MATERIAL TO PROCESS |
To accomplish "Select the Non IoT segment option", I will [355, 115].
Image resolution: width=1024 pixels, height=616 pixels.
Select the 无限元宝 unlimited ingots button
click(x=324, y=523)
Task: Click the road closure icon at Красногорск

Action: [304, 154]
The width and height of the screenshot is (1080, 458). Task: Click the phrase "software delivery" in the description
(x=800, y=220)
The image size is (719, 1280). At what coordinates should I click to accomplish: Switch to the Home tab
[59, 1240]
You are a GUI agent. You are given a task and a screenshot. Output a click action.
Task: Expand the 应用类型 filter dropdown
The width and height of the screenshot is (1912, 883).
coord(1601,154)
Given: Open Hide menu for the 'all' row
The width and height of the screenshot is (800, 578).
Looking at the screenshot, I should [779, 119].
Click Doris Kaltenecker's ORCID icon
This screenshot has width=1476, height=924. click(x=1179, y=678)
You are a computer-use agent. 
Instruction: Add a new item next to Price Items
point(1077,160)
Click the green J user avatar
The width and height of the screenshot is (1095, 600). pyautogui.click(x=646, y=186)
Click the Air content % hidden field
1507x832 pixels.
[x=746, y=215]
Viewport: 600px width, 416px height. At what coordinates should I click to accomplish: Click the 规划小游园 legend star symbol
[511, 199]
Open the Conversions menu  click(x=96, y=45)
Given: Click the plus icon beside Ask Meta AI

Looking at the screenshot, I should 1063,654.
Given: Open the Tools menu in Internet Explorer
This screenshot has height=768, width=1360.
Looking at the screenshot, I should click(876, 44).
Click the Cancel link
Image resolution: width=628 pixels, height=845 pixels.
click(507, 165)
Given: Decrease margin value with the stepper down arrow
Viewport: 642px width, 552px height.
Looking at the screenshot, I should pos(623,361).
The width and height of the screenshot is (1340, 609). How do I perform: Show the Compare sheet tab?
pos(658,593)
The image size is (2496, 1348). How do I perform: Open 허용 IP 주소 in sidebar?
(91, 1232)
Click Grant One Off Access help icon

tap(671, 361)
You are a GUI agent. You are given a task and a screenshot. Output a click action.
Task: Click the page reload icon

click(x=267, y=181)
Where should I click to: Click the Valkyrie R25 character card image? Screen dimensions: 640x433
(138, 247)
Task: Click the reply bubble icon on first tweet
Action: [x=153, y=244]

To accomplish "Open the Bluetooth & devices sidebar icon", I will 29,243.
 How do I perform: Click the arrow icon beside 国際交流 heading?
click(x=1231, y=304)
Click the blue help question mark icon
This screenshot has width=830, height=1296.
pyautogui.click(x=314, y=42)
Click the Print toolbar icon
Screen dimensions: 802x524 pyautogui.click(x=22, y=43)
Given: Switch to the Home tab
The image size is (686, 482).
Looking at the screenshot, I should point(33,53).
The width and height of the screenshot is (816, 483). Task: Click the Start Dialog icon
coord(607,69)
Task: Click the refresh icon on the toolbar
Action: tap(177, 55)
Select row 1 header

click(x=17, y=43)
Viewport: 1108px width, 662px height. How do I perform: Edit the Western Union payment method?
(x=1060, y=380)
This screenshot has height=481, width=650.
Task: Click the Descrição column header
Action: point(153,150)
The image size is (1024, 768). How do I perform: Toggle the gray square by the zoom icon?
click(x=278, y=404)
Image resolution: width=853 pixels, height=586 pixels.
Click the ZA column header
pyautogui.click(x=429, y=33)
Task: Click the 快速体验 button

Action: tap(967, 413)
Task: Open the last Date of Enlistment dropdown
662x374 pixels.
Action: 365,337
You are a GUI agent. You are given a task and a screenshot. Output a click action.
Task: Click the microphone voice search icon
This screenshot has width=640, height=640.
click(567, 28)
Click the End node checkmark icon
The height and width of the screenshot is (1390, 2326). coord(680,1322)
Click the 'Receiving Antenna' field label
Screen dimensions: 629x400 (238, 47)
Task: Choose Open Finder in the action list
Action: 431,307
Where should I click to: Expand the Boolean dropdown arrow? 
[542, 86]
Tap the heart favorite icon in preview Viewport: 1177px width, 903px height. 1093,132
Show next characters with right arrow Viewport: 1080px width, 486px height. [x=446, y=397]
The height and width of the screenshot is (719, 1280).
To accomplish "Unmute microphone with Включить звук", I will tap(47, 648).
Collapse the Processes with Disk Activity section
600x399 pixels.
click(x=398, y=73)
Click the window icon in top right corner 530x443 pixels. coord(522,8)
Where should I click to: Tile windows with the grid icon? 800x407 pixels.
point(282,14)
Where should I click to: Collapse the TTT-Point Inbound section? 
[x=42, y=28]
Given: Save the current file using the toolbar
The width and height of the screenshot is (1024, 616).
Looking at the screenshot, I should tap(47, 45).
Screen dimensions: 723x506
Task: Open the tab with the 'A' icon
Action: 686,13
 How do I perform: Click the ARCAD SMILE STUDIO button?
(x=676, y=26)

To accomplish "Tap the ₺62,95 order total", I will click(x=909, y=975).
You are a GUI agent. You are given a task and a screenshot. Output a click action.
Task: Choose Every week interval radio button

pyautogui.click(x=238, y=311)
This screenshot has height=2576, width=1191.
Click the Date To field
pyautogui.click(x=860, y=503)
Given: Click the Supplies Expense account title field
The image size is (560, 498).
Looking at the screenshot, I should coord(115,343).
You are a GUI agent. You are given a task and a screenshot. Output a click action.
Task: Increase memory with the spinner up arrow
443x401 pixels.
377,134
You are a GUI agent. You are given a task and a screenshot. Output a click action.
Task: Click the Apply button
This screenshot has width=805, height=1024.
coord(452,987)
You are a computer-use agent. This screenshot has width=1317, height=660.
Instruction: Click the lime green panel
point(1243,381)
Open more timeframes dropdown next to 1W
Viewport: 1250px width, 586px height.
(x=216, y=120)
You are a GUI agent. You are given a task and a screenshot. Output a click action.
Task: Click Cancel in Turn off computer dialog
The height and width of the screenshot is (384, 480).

THE PROBLEM |
In the material above, locate the line containing "Viewport: 1108px width, 662px" and the line containing "Image resolution: width=853". Transcribe exactly those two lines and every line between them, and nothing more.

RESULT FOR THIS EXERCISE |
Viewport: 1108px width, 662px height. How do I perform: Edit the Western Union payment method?
(x=1060, y=380)
This screenshot has height=481, width=650.
Task: Click the Descrição column header
Action: point(153,150)
The image size is (1024, 768). How do I perform: Toggle the gray square by the zoom icon?
click(x=278, y=404)
Image resolution: width=853 pixels, height=586 pixels.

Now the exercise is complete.